- _Required action_: Print out all of the data below, keeping it identical to the original.

[Records excerpted from a collection]
== == ==
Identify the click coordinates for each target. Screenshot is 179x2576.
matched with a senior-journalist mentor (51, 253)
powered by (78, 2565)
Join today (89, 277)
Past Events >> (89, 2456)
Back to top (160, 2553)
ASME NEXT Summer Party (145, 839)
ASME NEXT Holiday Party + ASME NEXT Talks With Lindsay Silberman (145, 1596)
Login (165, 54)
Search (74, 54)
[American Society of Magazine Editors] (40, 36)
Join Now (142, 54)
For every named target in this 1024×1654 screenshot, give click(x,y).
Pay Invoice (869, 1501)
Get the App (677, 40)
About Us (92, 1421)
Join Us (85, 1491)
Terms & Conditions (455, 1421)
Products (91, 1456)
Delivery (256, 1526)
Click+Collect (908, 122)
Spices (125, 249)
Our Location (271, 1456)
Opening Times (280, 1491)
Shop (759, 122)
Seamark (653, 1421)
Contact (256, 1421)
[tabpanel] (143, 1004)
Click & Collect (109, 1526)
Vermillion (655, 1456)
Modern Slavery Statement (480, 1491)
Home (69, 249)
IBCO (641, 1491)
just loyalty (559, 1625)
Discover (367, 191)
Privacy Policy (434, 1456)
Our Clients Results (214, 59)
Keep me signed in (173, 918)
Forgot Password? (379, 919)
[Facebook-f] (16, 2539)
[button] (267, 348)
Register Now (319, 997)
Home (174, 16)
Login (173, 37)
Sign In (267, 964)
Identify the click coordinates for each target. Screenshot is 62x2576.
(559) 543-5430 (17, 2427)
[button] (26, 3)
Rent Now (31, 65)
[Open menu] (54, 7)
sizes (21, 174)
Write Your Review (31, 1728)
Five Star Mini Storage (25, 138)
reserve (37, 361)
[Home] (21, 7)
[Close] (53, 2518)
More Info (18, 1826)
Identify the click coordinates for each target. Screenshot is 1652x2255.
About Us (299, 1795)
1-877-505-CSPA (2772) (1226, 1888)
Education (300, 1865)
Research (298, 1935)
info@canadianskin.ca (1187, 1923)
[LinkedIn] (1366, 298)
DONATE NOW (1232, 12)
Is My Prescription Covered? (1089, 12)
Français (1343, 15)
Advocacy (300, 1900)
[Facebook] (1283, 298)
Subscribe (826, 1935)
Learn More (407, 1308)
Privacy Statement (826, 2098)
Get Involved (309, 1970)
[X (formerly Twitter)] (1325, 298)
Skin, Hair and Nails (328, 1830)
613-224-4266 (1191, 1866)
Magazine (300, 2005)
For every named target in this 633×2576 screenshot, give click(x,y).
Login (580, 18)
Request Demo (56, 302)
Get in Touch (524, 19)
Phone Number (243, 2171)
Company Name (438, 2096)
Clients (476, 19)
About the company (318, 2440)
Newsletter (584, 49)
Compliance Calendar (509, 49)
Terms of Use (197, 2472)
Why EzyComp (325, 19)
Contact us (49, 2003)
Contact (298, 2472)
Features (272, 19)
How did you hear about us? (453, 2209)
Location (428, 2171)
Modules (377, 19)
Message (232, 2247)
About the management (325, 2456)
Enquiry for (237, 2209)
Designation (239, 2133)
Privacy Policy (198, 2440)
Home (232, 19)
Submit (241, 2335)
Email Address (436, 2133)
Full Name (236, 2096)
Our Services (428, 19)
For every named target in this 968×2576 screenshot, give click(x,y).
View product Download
== == ==
- _Output of the task_:
Identify the click coordinates for each target. Screenshot is 179x2576.
matched with a senior-journalist mentor (51, 253)
powered by (78, 2565)
Join today (89, 277)
Past Events >> (89, 2456)
Back to top (160, 2553)
ASME NEXT Summer Party (145, 839)
ASME NEXT Holiday Party + ASME NEXT Talks With Lindsay Silberman (145, 1596)
Login (165, 54)
Search (74, 54)
[American Society of Magazine Editors] (40, 36)
Join Now (142, 54)
For every named target in this 1024×1654 screenshot, give click(x,y).
Pay Invoice (869, 1501)
Get the App (677, 40)
About Us (92, 1421)
Join Us (85, 1491)
Terms & Conditions (455, 1421)
Products (91, 1456)
Delivery (256, 1526)
Click+Collect (908, 122)
Spices (125, 249)
Our Location (271, 1456)
Opening Times (280, 1491)
Shop (759, 122)
Seamark (653, 1421)
Contact (256, 1421)
[tabpanel] (143, 1004)
Click & Collect (109, 1526)
Vermillion (655, 1456)
Modern Slavery Statement (480, 1491)
Home (69, 249)
IBCO (641, 1491)
just loyalty (559, 1625)
Discover (367, 191)
Privacy Policy (434, 1456)
Our Clients Results (214, 59)
Keep me signed in (173, 918)
Forgot Password? (379, 919)
[Facebook-f] (16, 2539)
[button] (267, 348)
Register Now (319, 997)
Home (174, 16)
Login (173, 37)
Sign In (267, 964)
Identify the click coordinates for each target. Screenshot is 62x2576.
(559) 543-5430 (17, 2427)
[button] (26, 3)
Rent Now (31, 65)
[Open menu] (54, 7)
sizes (21, 174)
Write Your Review (31, 1728)
Five Star Mini Storage (25, 138)
reserve (37, 361)
[Home] (21, 7)
[Close] (53, 2518)
More Info (18, 1826)
Identify the click coordinates for each target. Screenshot is 1652x2255.
About Us (299, 1795)
1-877-505-CSPA (2772) (1226, 1888)
Education (300, 1865)
Research (298, 1935)
info@canadianskin.ca (1187, 1923)
[LinkedIn] (1366, 298)
DONATE NOW (1232, 12)
Is My Prescription Covered? (1089, 12)
Français (1343, 15)
Advocacy (300, 1900)
[Facebook] (1283, 298)
Subscribe (826, 1935)
Learn More (407, 1308)
Privacy Statement (826, 2098)
Get Involved (309, 1970)
[X (formerly Twitter)] (1325, 298)
Skin, Hair and Nails (328, 1830)
613-224-4266 (1191, 1866)
Magazine (300, 2005)
For every named target in this 633×2576 screenshot, give click(x,y).
Login (580, 18)
Request Demo (56, 302)
Get in Touch (524, 19)
Phone Number (243, 2171)
Company Name (438, 2096)
Clients (476, 19)
About the company (318, 2440)
Newsletter (584, 49)
Compliance Calendar (509, 49)
Terms of Use (197, 2472)
Why EzyComp (325, 19)
Contact us (49, 2003)
Contact (298, 2472)
Features (272, 19)
How did you hear about us? (453, 2209)
Location (428, 2171)
Modules (377, 19)
Message (232, 2247)
About the management (325, 2456)
Enquiry for (237, 2209)
Designation (239, 2133)
Privacy Policy (198, 2440)
Home (232, 19)
Submit (241, 2335)
Email Address (436, 2133)
Full Name (236, 2096)
Our Services (428, 19)
For every named target in this 968×2576 screenshot, give click(x,y).
View product Download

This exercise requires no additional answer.